The second area for Europe’s EHR focus is a minimalistic intra-EU/regional approach embodied in a project called epSOS, which dates back to 2008, but was (temporarily) eclipsed by the ambitions of the Single eHealth Area. epSOS, which went live in April 2012, has the modest goal of connecting 20 EU nations (and 3 non-EU members) to a secure database, and sharing only Patient Summaries and ePrescription records via IHE X* profiles. Its target consists of Europeans holidaying overseas.
Today, EHR adoption varies considerably in Europe.
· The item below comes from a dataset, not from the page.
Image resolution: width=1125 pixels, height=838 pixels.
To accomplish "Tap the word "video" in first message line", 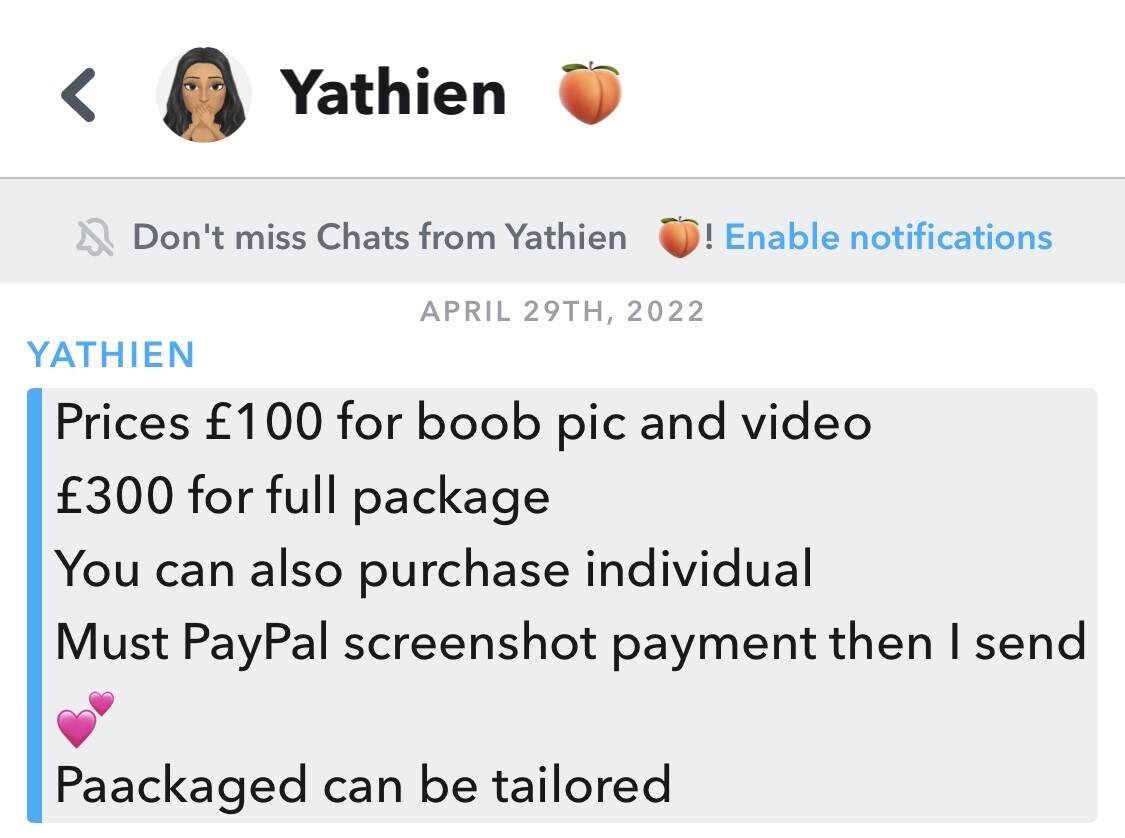I will (806, 422).
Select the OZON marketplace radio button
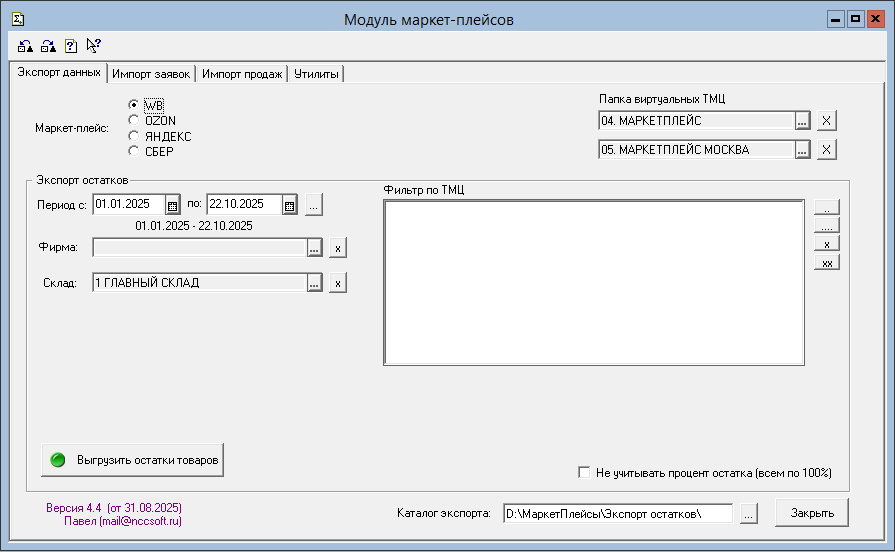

The Nordic countries have been using the technology for over a decade and are fairly advanced as a result in EHR implementation.
However, adoption in France, Germany, Spain and the UK is ‘on course’ with the US.
Shift from Single eHealth Area encourages new EHR-directed lab applications
The shift away from forcing through a Single eHealth Area has also opened the way for innovative working approaches aimed at clinical labs. One good example of this is Valle de los Pedroches Hospital at Cordoba, Spain, which has designed and implemented a unified lab test request module for the Andalusian regional EHR.
In spite of some outstanding issues (such as rigidity in error solving, and the need to adapt to a new nomenclature), implementation of the laboratory module in the EHR improved the analytical process, with better patient safety and less programming or container errors and shorter response times. Clinical professionals gave a rating of 7.8 out of 10, positively highlighting the speed at which results are delivered and their integration in the EHR.
Such efforts are likely to grow with time.